Commit 14cd71e
feat: add compression level configuration for JSON/CSV writers (#18954)
## Which issue does this PR close?
Closes #18947
## Rationale for this change
Currently, DataFusion uses default compression levels when writing
compressed JSON and CSV files. For ZSTD, this means level 3, which
prioritizes speed over compression ratio. Users working with large
datasets who want to optimize for storage costs or network transfer have
no way to increase the compression level.
This is particularly important for cloud data lake scenarios where
storage and egress costs can be significant.
## What changes are included in this PR?
- Add `compression_level: Option<u32>` field to `JsonOptions` and
`CsvOptions` in `config.rs`
- Add `convert_async_writer_with_level()` method to
`FileCompressionType` (non-breaking API extension)

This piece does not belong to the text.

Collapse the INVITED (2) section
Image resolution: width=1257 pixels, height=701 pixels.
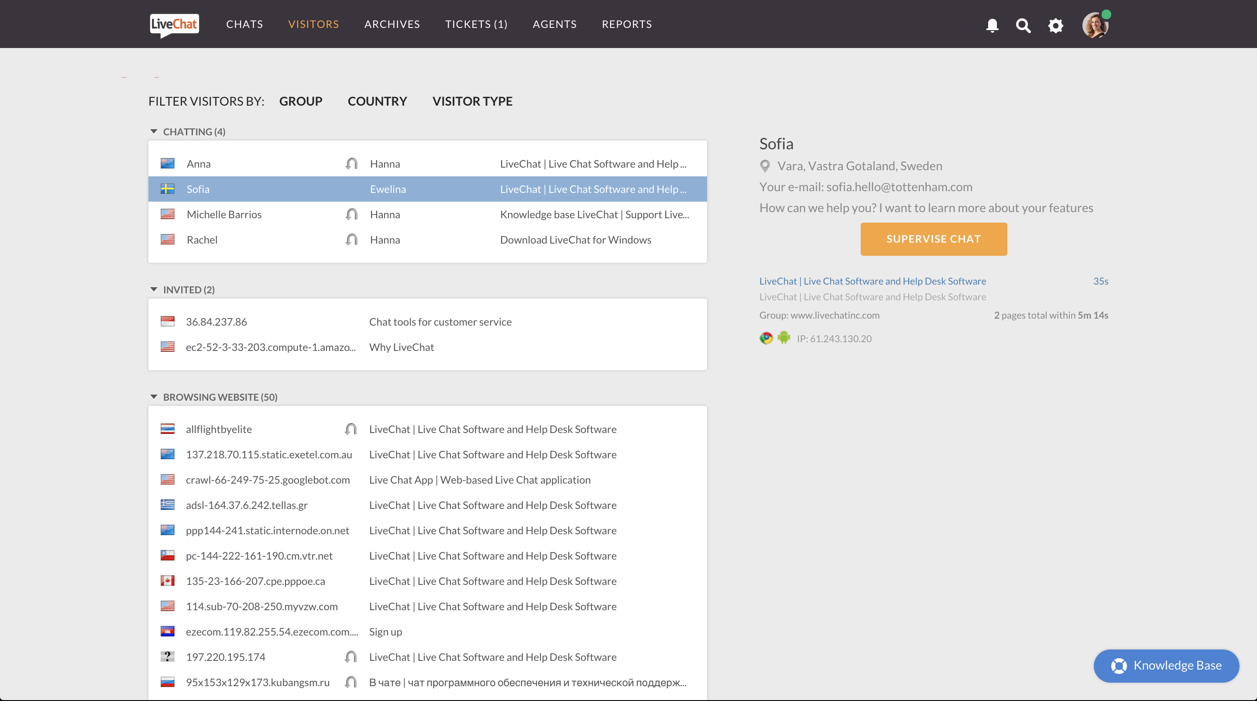tap(154, 289)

- Keep original `convert_async_writer()` as a convenience wrapper for
backward compatibility
- Update `JsonWriterOptions` and `CsvWriterOptions` with
`compression_level` field
- Update `ObjectWriterBuilder` to support compression level
- Update JSON and CSV sinks to pass compression level through the write
pipeline
- Update proto definitions and conversions for serialization support
- Fix unrelated unused import warning in `udf.rs` (conditional
compilation for debug-only imports)
## Are these changes tested?
The changes follow the existing patterns used throughout the codebase.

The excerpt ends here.